▶ _Task statement_: In the article below on beer brewed with shipwreck yeast, why were the researchers convinced the yeast was old rather than a modern yeast that had settled in the beer? Answer in one to three sentences.

▶ _Quoted passage_:
━━━━━━━━━━━━━━━━
In 1796, the Sydney Cove sailed from India with a cargo of goodies, including tea, tobacco, and, most importantly, booze. The ship was headed towards Sydney, Australia, but, rounding the continent’s southern coast, it sank near Preservation Island, where the wreck was discovered centuries later, in 1977. Among the artifacts found in the ship were still-corked bottles of wine and beer. Now, 220 years after the ship sank, a team of scientists have rescued surviving brewer’s yeast from those bottles and used it to make new beer.
“The beer has a distinctly light and fresh flavour, giving a taste that has not been sipped for two centuries,” David Thurrowgood, a museum conservator and one-time chemist, told Australian Geographic.
The bottles were brought to the surface in 1990 and decanted. Twenty-five years later, Thurrowgood started wondering if the alcohol samples might still contain yeast. A team of DNA specialists examined the samples and found two types of live yeast, one a common yeast used in breweries, the other, Brettanomyces, a throwback that’s not often used in beer these days.
There’s an obvious question here: how do they know the yeast is old and not modern yeast that happened to find a home in the very old beer? The scientists considered that. The yeast DNA “have genetic sequences unique to science,” Thurrowgood told Australian Geographic, which convinced the researchers that they’re dealing with granddaddy yeast.
Right now, there are limited opportunities to taste this beer, but the museum is looking to put its old yeast to work making a commercial beer, that could help financially support the collection of artifacts from the shipwreck. Beer fermented by this yeast probably won’t taste dramatically different from beer by a yeast lineage that didn’t come from a shipwreck, but, as gimmicks go, this is an excellent one.
━━━━━━━━━━━━━━━━
▶ _Recorded information_:
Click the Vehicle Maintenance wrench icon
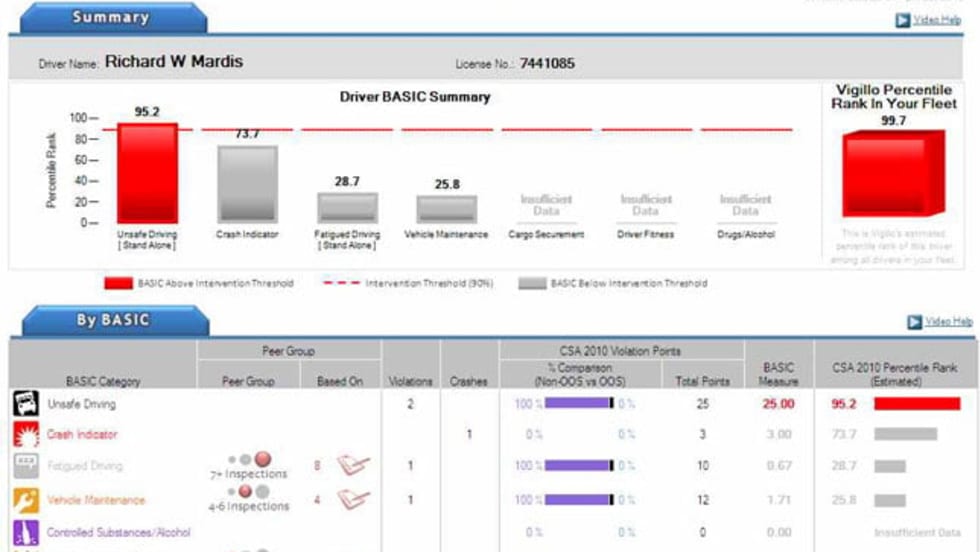The image size is (980, 552). coord(25,499)
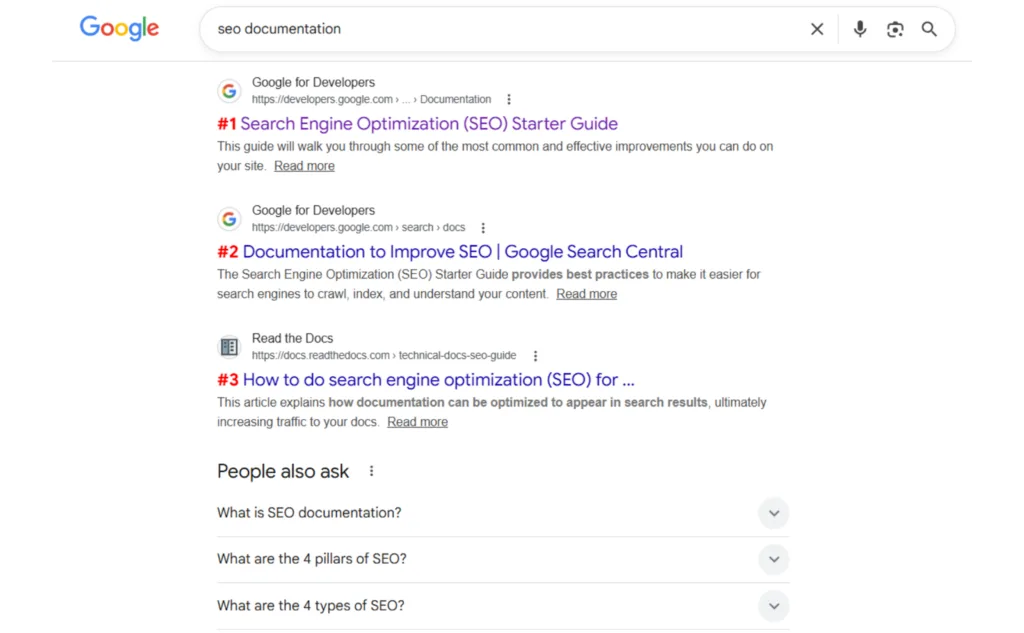Image resolution: width=1024 pixels, height=633 pixels.
Task: Open "How to do search engine optimization" result
Action: (438, 380)
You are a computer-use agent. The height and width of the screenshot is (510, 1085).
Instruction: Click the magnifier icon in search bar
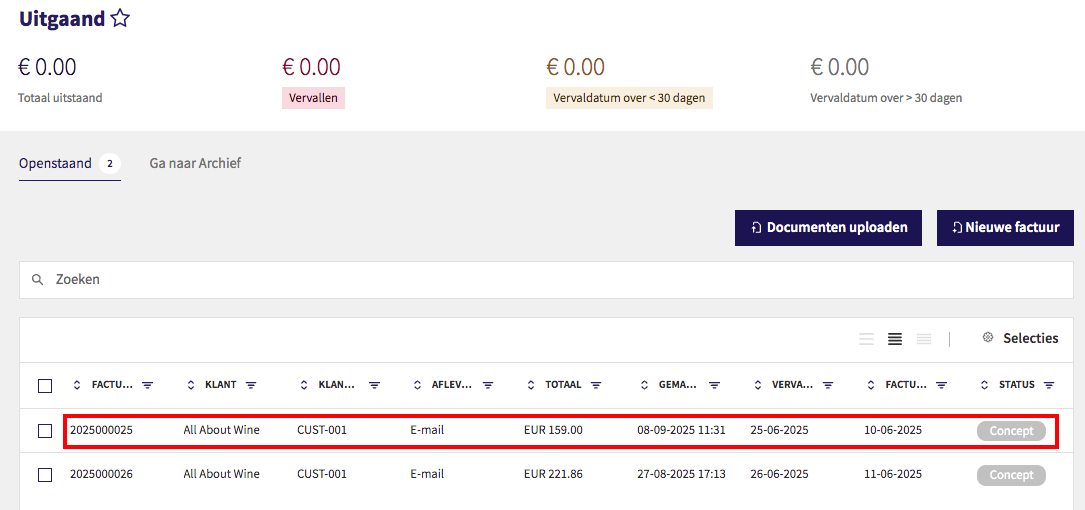tap(37, 280)
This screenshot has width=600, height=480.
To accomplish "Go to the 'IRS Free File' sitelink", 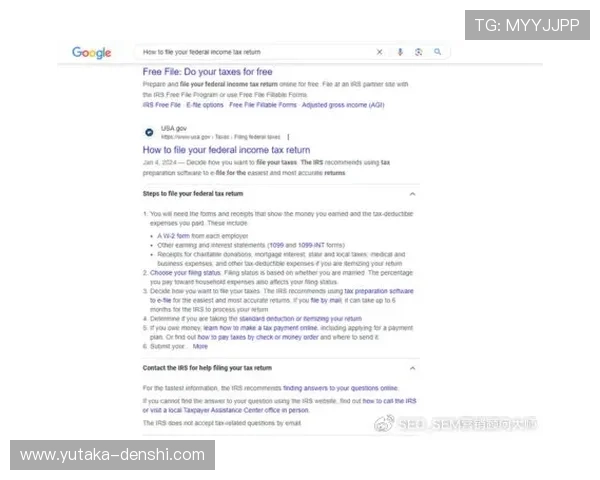I will [162, 104].
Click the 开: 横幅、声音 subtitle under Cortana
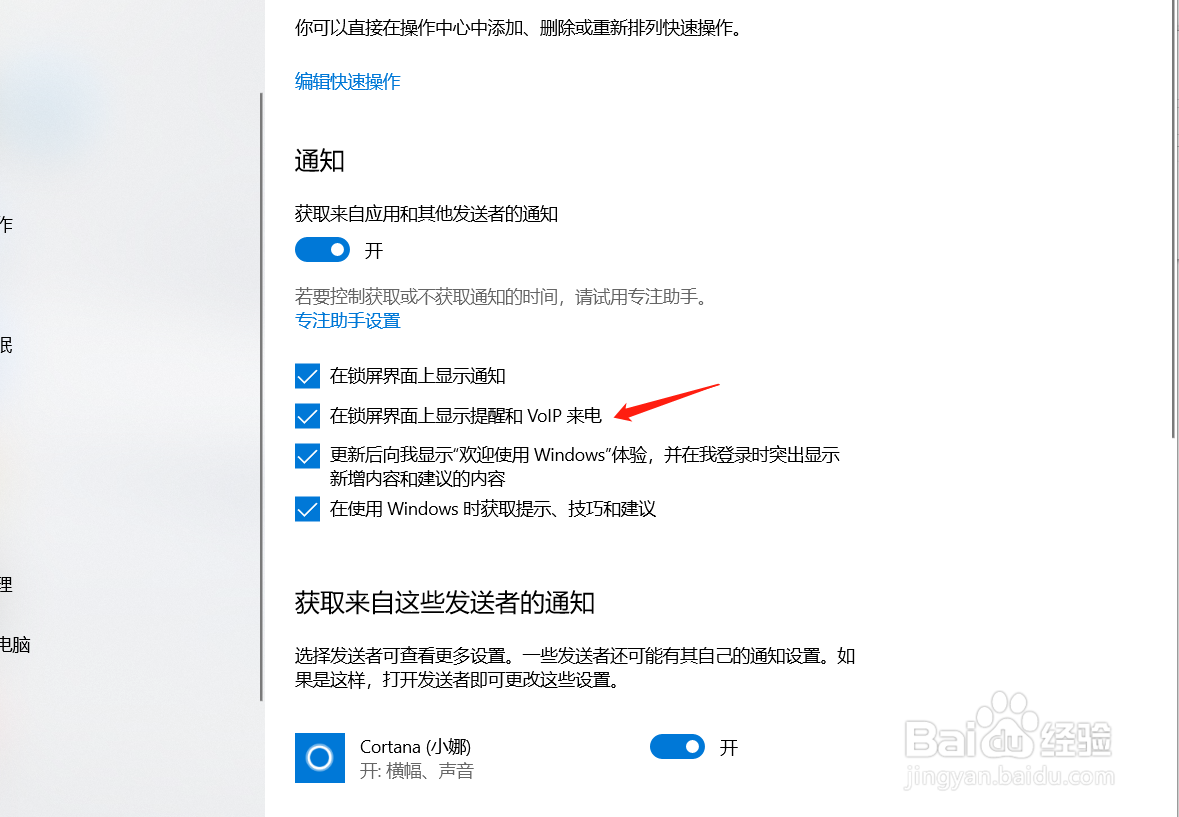1179x817 pixels. pos(417,771)
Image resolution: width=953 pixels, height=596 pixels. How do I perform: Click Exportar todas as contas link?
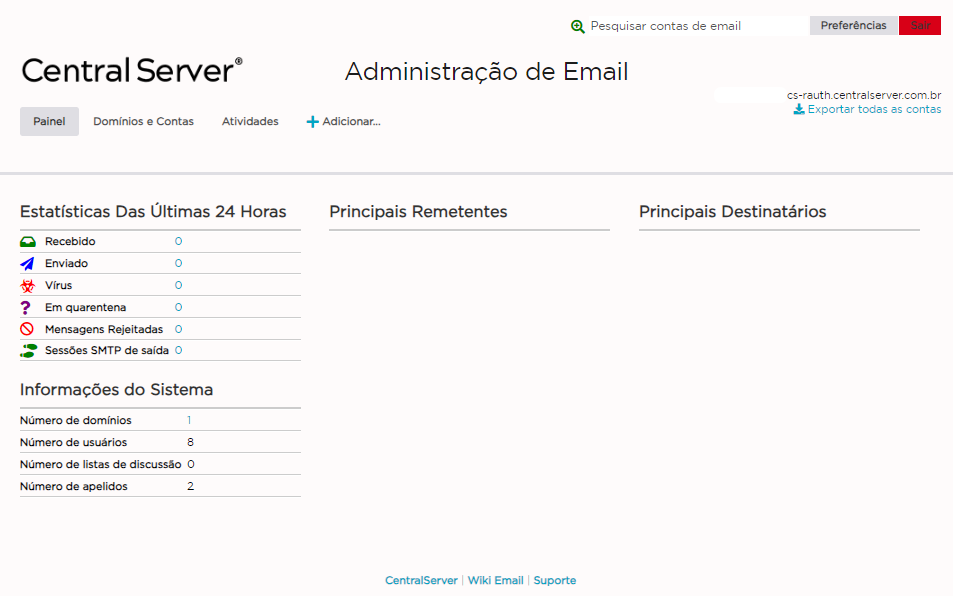pyautogui.click(x=874, y=109)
━━━━━━━━━━━━━━━━
▶ _Expected answer_: The yeast DNA had genetic sequences unique to science. That convinced the researchers that the yeast was old and not a modern yeast that had found its way into the beer.